SOURCE -
┏━━

In October 2017, Gates was indicted by a federal grand jury and arrested on twelve criminal charges including conspiracy, money laundering, failure to register as an agent of a foreign power, and false statements. The charges arose from his consulting work for the pro-Russian government in Ukraine and are unrelated to the Trump campaign. Gates pleaded not guilty and was placed under house arrest. On February 22, 2018, Gates was indicted on 38 federal charges including tax evasion, money laundering and fraud relating to their foreign lobbying before, during and after the 2016 campaign. The following day, Gates pleaded guilty to making false statements to the FBI and conspiracy to defraud the United States and agreed to cooperate with Mueller's investigation. The second set of indictments were to stand pending Gates' cooperation and assistance in the Mueller investigation.

=== Carter Page ===
In a March 2016 interview, Trump identified Carter Page, who had previously been an investment banker in Moscow, as a foreign policy adviser in his campaign. Page became a foreign policy adviser to Trump in the summer of 2016. During the investigation into Russian interference in the 2016 U.S. elections, Page's past contacts with Russians came to public attention. In 2013, Page met with Viktor Podobnyy, then a junior attaché at the Permanent Mission of the Russian Federation to the United Nations, at an energy conference, and provided him with documents on the U.S. energy industry. Page later said he provided only "basic immaterial information and publicly available research documents" to Podobnyy. Podobnyy was later one of a group of three Russian men charged by U.S. authorities for participation in a Russian spy ring. Podobnyy and one of the other men were protected by diplomatic immunity from prosecution; a third man, who was spying for Russia under non-diplomatic cover, pleaded guilty to conspiring to act as an unregistered foreign agent and was sentenced to prison. The men had attempted to recruit Page to work for the SVR, a Russian intelligence service. The FBI interviewed Page in 2013 as part of an investigation into the spy ring, but decided that he had not known the man was a spy, and never accused Page of wrongdoing. Page has been the subject of four Foreign Intelligence Surveillance Act (FISA) warrants, the first in 2014, at least two years earlier than was indicated in the stories concerning his role in the 2016 presidential campaign of Donald Trump. 2017 news accounts about the warrant indicated it was granted because of Page's ties to Buryakov, Podobnyy, and the third Russian who attempted to recruit him, Igor Sporyshev.

Page was dropped from the Trump team after reports that he was under investigation by federal authorities. The FBI and the Justice Department obtained a FISA warrant to monitor Page's communications during October 2016, after they made the case that there was probable cause to think Page was acting as an agent of a foreign power. Page told The Washington Post that he considered that to be "unjustified, politically motivated government surveillance." According to the Nunes memo, the 90-day warrant was renewed three times.

┗━━

GIVEN PROBLEM A - Please list the criminal charges that the text on Gates and Carter Page names from Gates's October 2017 indictment.
GIVEN PROBLEM B - According to the text on Gates and Carter Page, which Russian intelligence service did the men try to recruit Page to work for?

AVAILABLE DATA -
┏━━

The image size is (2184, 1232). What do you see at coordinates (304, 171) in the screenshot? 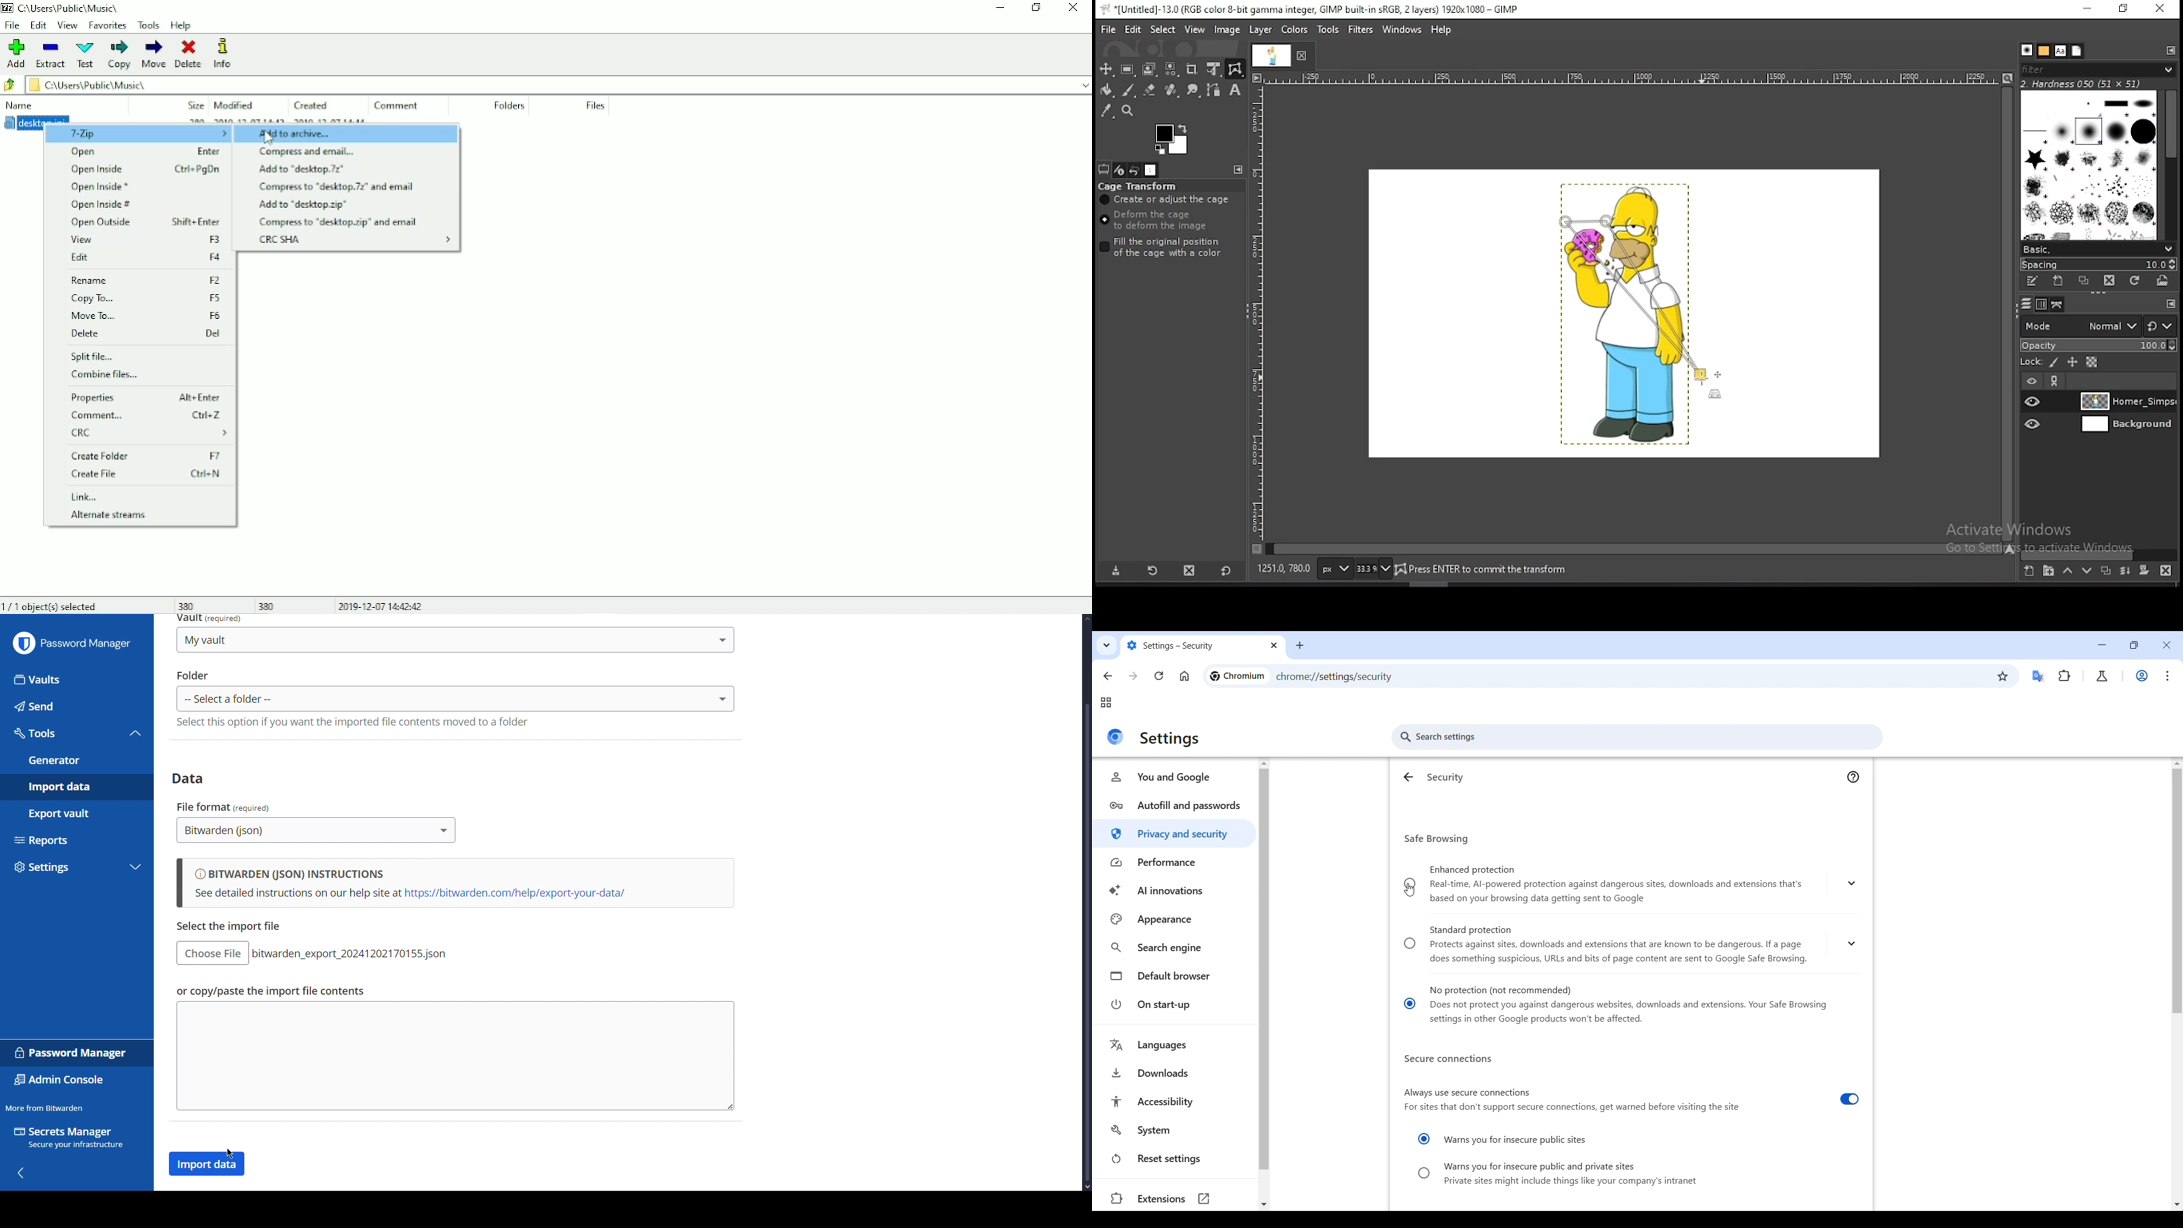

┗━━

EXERCISE SOLUTION A -
- Conspiracy
- Money laundering
- Failure to register as an agent of a foreign power
- False statements

EXERCISE SOLUTION B - The SVR.